### PROBLEM DESCRIPTION
Write out every entry below word for word, leaving nothing out.

Data excerpts:
========

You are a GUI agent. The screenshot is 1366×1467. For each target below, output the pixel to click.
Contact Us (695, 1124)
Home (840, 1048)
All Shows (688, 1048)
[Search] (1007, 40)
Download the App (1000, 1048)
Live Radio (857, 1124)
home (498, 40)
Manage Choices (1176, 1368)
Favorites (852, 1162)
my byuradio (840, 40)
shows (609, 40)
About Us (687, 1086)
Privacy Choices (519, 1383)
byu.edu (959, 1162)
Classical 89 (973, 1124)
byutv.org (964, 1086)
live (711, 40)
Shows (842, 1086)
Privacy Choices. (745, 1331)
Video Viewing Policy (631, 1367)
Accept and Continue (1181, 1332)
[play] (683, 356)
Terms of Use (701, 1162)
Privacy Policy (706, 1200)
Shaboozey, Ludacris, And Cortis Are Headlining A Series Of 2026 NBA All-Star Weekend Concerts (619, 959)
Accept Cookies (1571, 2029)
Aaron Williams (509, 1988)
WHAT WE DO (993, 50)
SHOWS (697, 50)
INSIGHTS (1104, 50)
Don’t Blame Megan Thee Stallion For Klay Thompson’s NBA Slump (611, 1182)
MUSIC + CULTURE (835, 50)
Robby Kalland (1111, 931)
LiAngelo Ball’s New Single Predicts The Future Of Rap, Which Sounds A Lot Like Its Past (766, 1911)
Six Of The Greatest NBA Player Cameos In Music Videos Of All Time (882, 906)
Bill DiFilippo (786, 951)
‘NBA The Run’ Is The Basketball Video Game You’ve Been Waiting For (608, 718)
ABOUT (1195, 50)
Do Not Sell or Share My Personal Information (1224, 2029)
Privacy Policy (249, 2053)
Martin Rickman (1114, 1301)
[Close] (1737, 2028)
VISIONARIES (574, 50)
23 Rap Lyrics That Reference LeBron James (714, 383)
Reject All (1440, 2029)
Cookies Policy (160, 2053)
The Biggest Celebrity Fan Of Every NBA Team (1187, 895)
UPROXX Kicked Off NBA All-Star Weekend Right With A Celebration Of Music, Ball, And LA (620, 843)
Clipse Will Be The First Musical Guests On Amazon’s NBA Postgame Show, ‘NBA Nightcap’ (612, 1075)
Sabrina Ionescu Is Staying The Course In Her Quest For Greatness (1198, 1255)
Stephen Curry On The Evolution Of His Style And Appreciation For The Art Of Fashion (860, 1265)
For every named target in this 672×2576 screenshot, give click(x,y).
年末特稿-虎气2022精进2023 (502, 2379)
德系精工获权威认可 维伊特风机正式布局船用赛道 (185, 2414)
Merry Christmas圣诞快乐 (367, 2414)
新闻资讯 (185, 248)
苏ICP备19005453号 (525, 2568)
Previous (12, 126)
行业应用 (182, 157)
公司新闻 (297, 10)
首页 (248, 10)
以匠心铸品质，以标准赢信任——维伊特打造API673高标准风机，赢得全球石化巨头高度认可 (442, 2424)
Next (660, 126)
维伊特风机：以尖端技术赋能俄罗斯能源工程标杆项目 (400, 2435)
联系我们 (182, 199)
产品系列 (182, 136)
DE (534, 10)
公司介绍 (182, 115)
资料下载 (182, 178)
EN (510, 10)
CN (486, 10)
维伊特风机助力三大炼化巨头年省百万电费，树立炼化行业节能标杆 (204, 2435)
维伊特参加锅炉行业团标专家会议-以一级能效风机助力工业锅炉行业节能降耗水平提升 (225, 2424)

========

### TASK ANSWER
You are a GUI agent. The screenshot is 1366×1467. For each target below, output the pixel to click.
Contact Us (695, 1124)
Home (840, 1048)
All Shows (688, 1048)
[Search] (1007, 40)
Download the App (1000, 1048)
Live Radio (857, 1124)
home (498, 40)
Manage Choices (1176, 1368)
Favorites (852, 1162)
my byuradio (840, 40)
shows (609, 40)
About Us (687, 1086)
Privacy Choices (519, 1383)
byu.edu (959, 1162)
Classical 89 (973, 1124)
byutv.org (964, 1086)
live (711, 40)
Shows (842, 1086)
Privacy Choices. (745, 1331)
Video Viewing Policy (631, 1367)
Accept and Continue (1181, 1332)
[play] (683, 356)
Terms of Use (701, 1162)
Privacy Policy (706, 1200)
Shaboozey, Ludacris, And Cortis Are Headlining A Series Of 2026 NBA All-Star Weekend Concerts (619, 959)
Accept Cookies (1571, 2029)
Aaron Williams (509, 1988)
WHAT WE DO (993, 50)
SHOWS (697, 50)
INSIGHTS (1104, 50)
Don’t Blame Megan Thee Stallion For Klay Thompson’s NBA Slump (611, 1182)
MUSIC + CULTURE (835, 50)
Robby Kalland (1111, 931)
LiAngelo Ball’s New Single Predicts The Future Of Rap, Which Sounds A Lot Like Its Past (766, 1911)
Six Of The Greatest NBA Player Cameos In Music Videos Of All Time (882, 906)
Bill DiFilippo (786, 951)
‘NBA The Run’ Is The Basketball Video Game You’ve Been Waiting For (608, 718)
ABOUT (1195, 50)
Do Not Sell or Share My Personal Information (1224, 2029)
Privacy Policy (249, 2053)
Martin Rickman (1114, 1301)
[Close] (1737, 2028)
VISIONARIES (574, 50)
23 Rap Lyrics That Reference LeBron James (714, 383)
Reject All (1440, 2029)
Cookies Policy (160, 2053)
The Biggest Celebrity Fan Of Every NBA Team (1187, 895)
UPROXX Kicked Off NBA All-Star Weekend Right With A Celebration Of Music, Ball, And LA (620, 843)
Clipse Will Be The First Musical Guests On Amazon’s NBA Postgame Show, ‘NBA Nightcap’ (612, 1075)
Sabrina Ionescu Is Staying The Course In Her Quest For Greatness (1198, 1255)
Stephen Curry On The Evolution Of His Style And Appreciation For The Art Of Fashion (860, 1265)
For every named target in this 672×2576 screenshot, give click(x,y).
年末特稿-虎气2022精进2023 (502, 2379)
德系精工获权威认可 维伊特风机正式布局船用赛道 (185, 2414)
Merry Christmas圣诞快乐 (367, 2414)
新闻资讯 (185, 248)
苏ICP备19005453号 (525, 2568)
Previous (12, 126)
行业应用 (182, 157)
公司新闻 (297, 10)
首页 (248, 10)
以匠心铸品质，以标准赢信任——维伊特打造API673高标准风机，赢得全球石化巨头高度认可 (442, 2424)
Next (660, 126)
维伊特风机：以尖端技术赋能俄罗斯能源工程标杆项目 (400, 2435)
联系我们 (182, 199)
产品系列 (182, 136)
DE (534, 10)
公司介绍 (182, 115)
资料下载 (182, 178)
EN (510, 10)
CN (486, 10)
维伊特风机助力三大炼化巨头年省百万电费，树立炼化行业节能标杆 (204, 2435)
维伊特参加锅炉行业团标专家会议-以一级能效风机助力工业锅炉行业节能降耗水平提升 (225, 2424)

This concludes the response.